Hereditary spherocytosis

The diagnosis of HS is made when there is:

• Increased red-cell turnover (reticulocytosis) with or without anaemia

• Typical spherocytes on the blood smear

• Associated absence of an immune cause (negative direct anti-globulin test [DAT]).

Diagnosis according to severity[1]Eber SW, Armbrust R, Schroter W. Variable clinical severity of hereditary spherocytosis: relation to erythrocytic spectrin concentration, osmotic fragility, and autohemolysis. J Pediatr. 1990;117:409-16. http://www.ncbi.nlm.nih.gov/pubmed/2391596?tool=bestpractice.com

HS can be clinically classified according to the severity of the anaemia and symptoms. The assessment of HS severity should be made when the patient is well.

Trait

• Haemoglobin: normal

• Reticulocytes: <3%

• Bilirubin: <17 micromol/L (<1 mg/dL)

• Splenectomy: not required.

Mild

• Haemoglobin: 11 to 15 g/dL (110-150 g/L)

• Reticulocytes: 3% to 6%

• Bilirubin: 17 to 34 micromol/L (1-2 mg/dL)

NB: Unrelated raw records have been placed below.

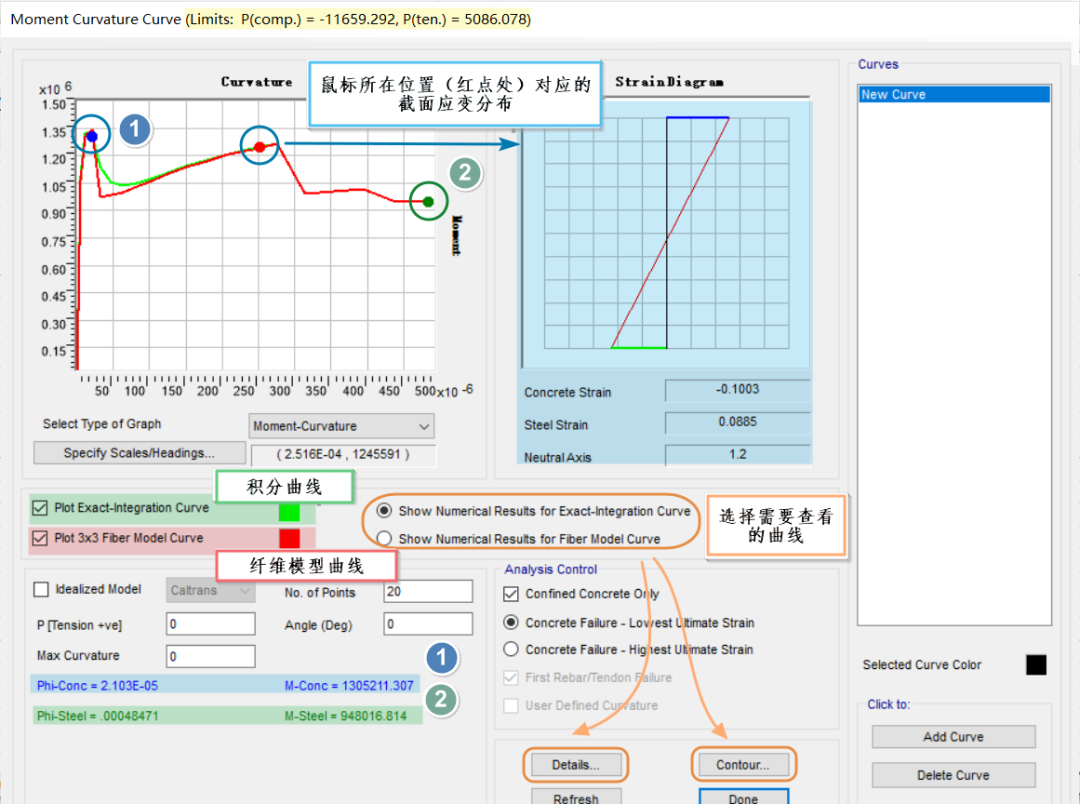
Task: Enable the Idealized Model checkbox
Action: point(42,590)
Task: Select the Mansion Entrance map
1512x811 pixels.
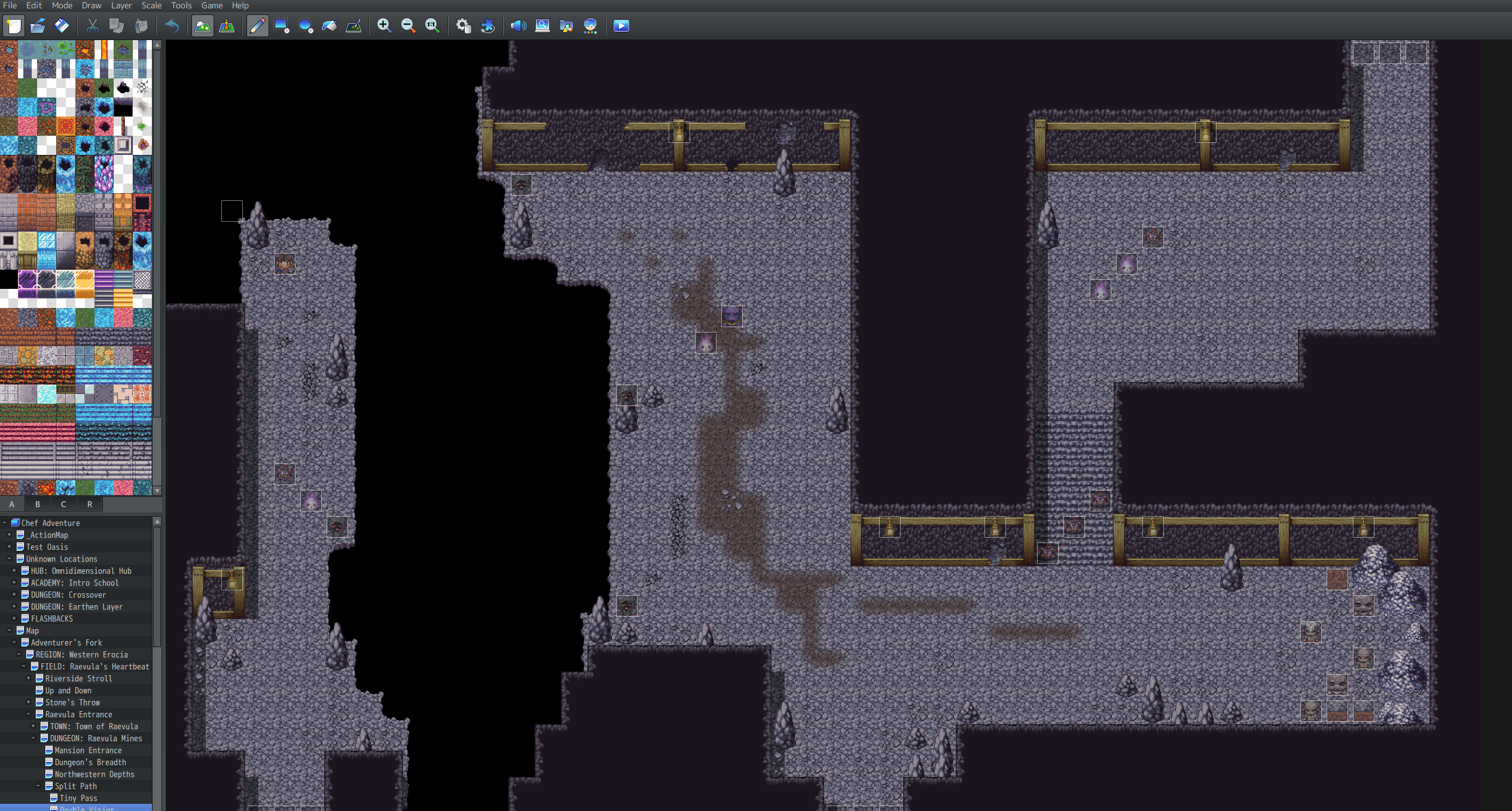Action: [x=89, y=750]

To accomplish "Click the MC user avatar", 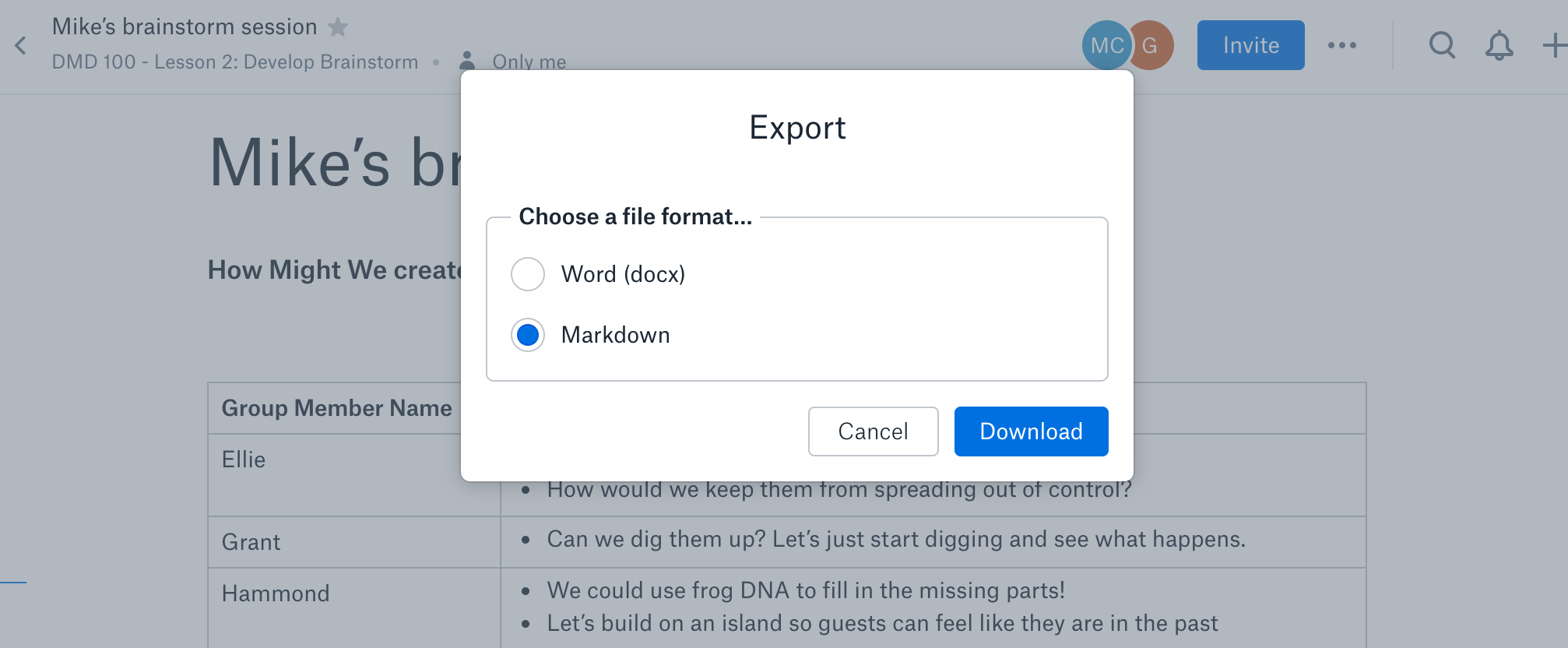I will click(x=1106, y=45).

• Splenectomy: usually not necessary.

Moderate

• Haemoglobin: 8 to 12 g/dL (80-120 g/L)

• Reticulocytes: >6%

• Bilirubin: >34 micromol/L (>2 mg/dL)

• Splenectomy: may be necessary before puberty.

Severe

• Haemoglobin: <6 to 8 g/dL (<60-80 g/L)

• Reticulocytes: >10%

• Bilirubin: >51 micromol/L (>3 mg/dL)

• Splenectomy: necessary, delay until >6 years of age if possible.